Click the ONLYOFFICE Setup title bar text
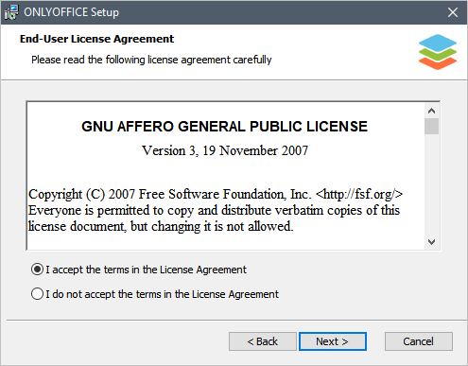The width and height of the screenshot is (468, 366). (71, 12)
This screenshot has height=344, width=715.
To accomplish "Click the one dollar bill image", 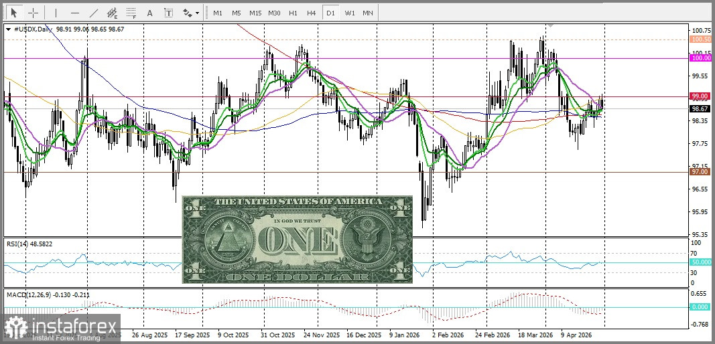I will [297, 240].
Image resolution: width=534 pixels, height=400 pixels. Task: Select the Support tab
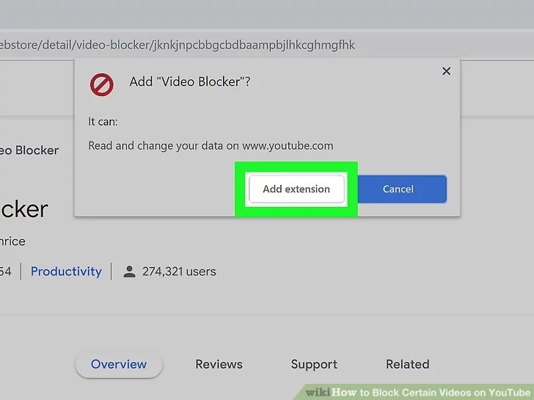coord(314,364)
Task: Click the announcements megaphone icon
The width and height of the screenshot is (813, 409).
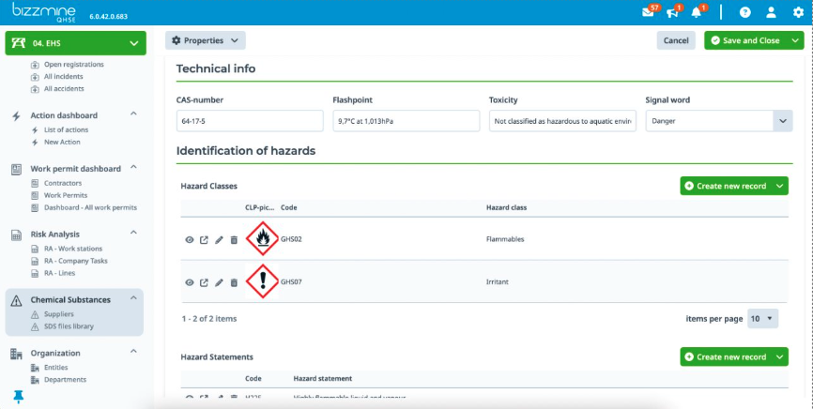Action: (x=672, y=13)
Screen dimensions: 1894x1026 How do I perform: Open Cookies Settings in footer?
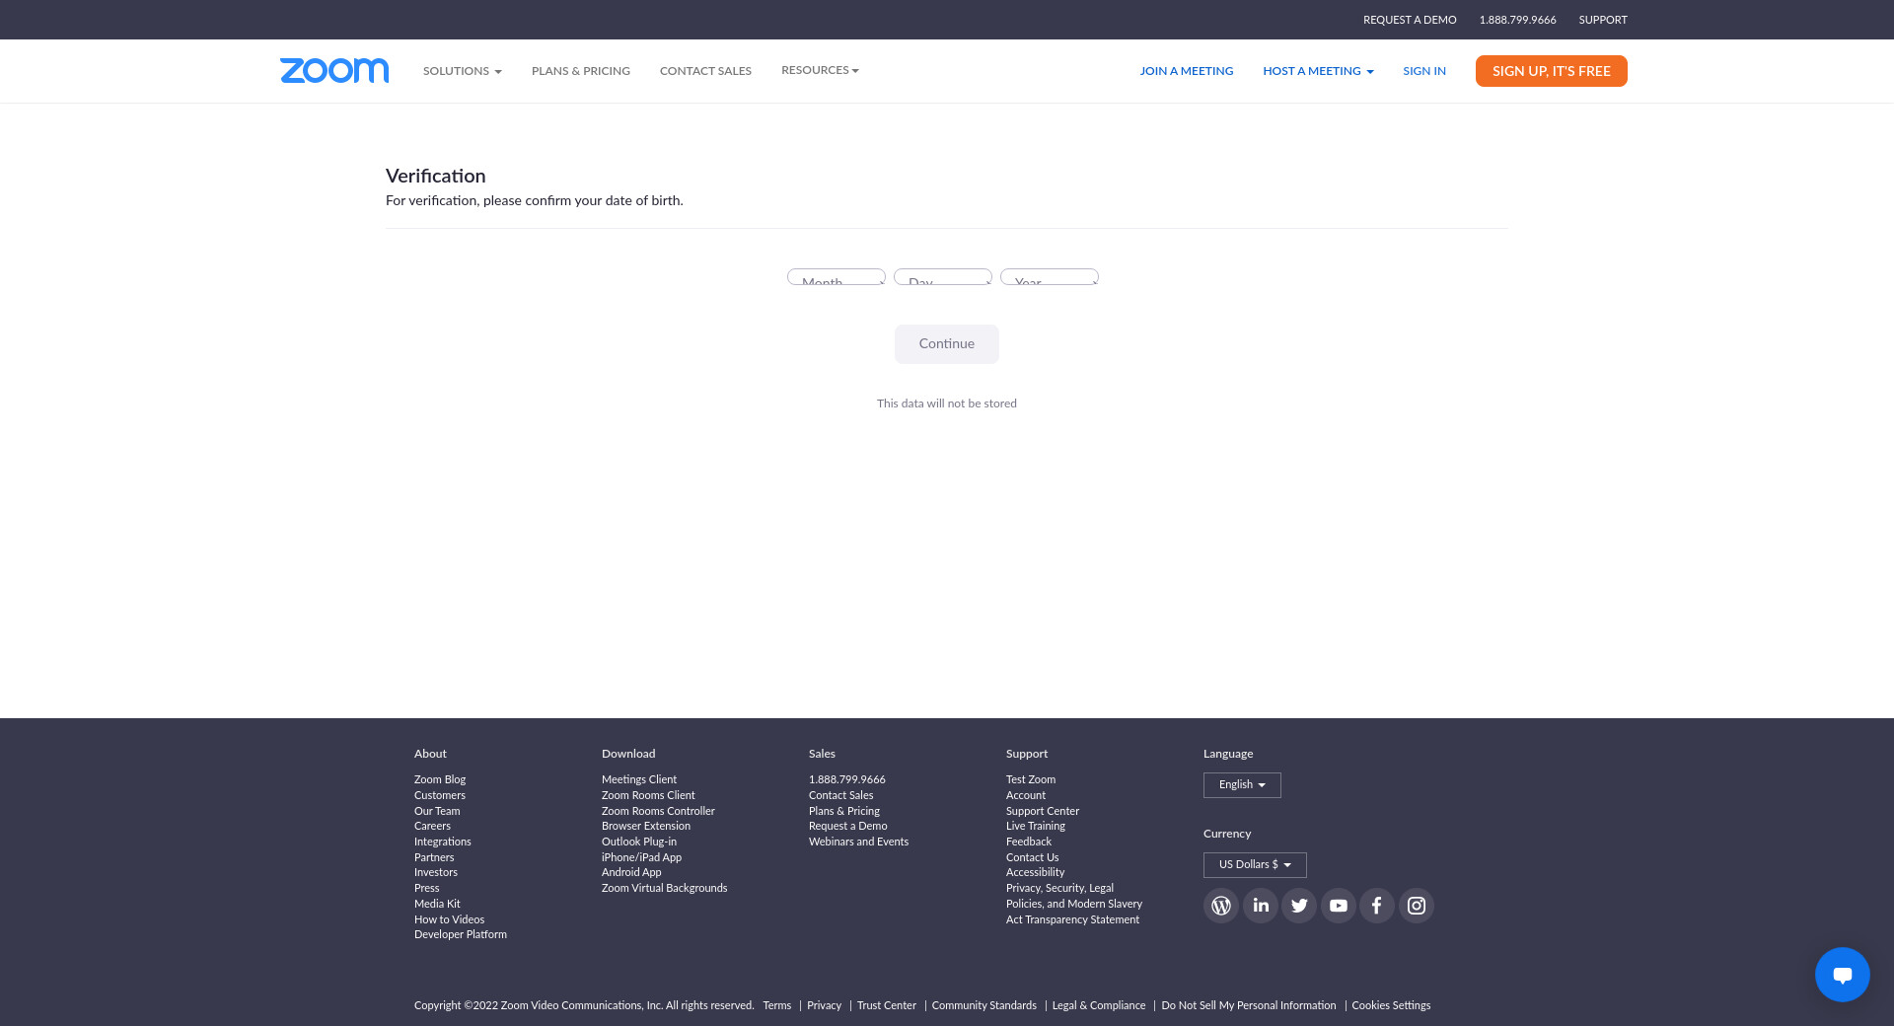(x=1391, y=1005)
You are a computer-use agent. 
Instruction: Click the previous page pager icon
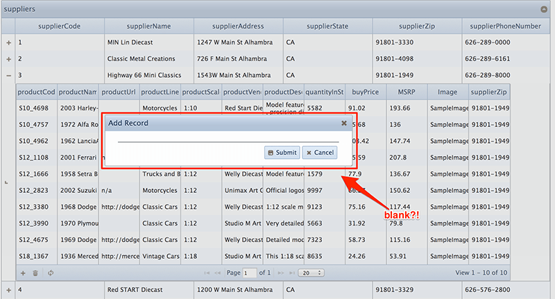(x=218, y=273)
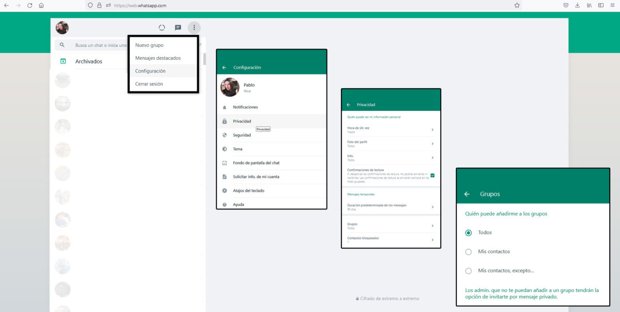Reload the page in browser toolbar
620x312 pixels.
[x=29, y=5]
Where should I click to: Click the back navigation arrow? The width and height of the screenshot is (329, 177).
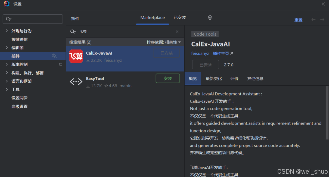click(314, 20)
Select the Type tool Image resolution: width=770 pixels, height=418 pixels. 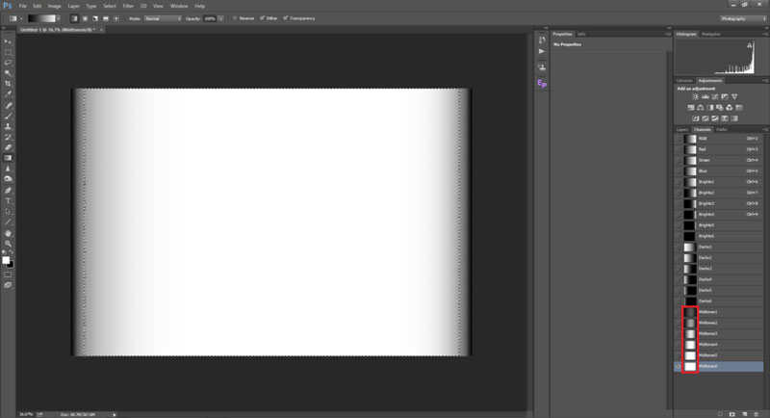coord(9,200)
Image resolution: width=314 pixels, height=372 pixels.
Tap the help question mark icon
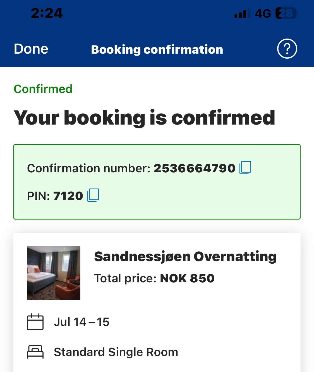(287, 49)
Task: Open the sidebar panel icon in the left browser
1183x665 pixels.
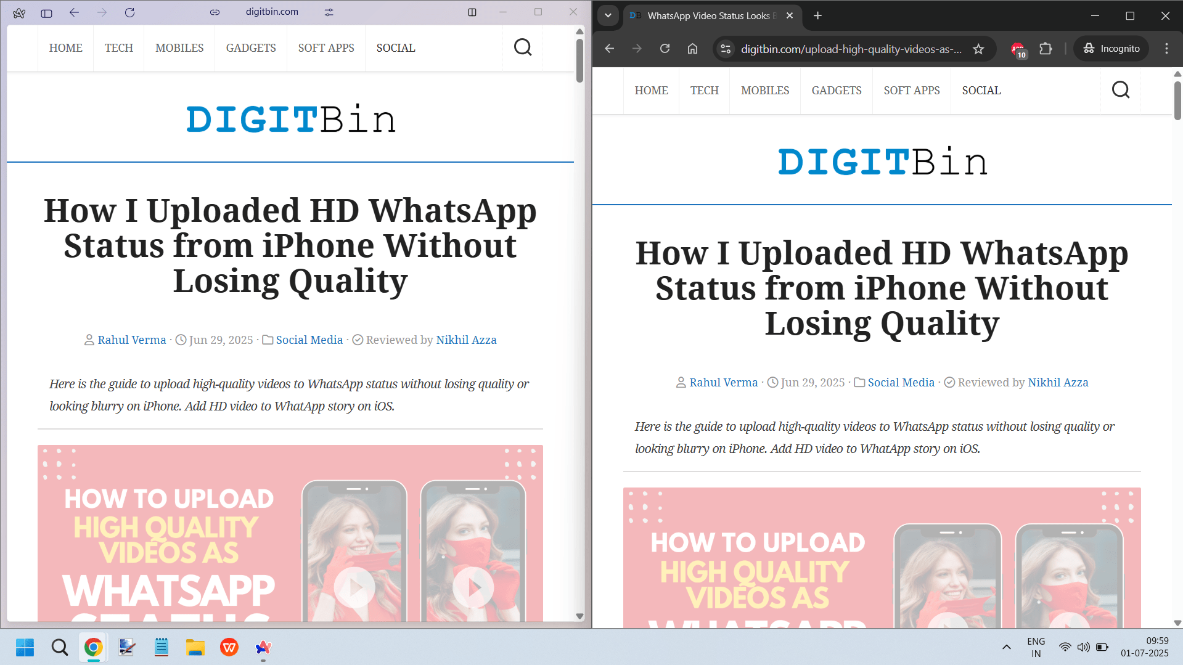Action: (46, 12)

* ACTIVITY: Only the lines from the one containing "Image resolution: width=314" through the last line of the records above should be repeated, exactly and without pictures.

* SOLUTION FOR THIS PROBLEM:
Image resolution: width=314 pixels, height=372 pixels.
Tap the help question mark icon
(287, 49)
Task: Open the sidebar panel icon in the left browser
1183x665 pixels.
Action: (46, 12)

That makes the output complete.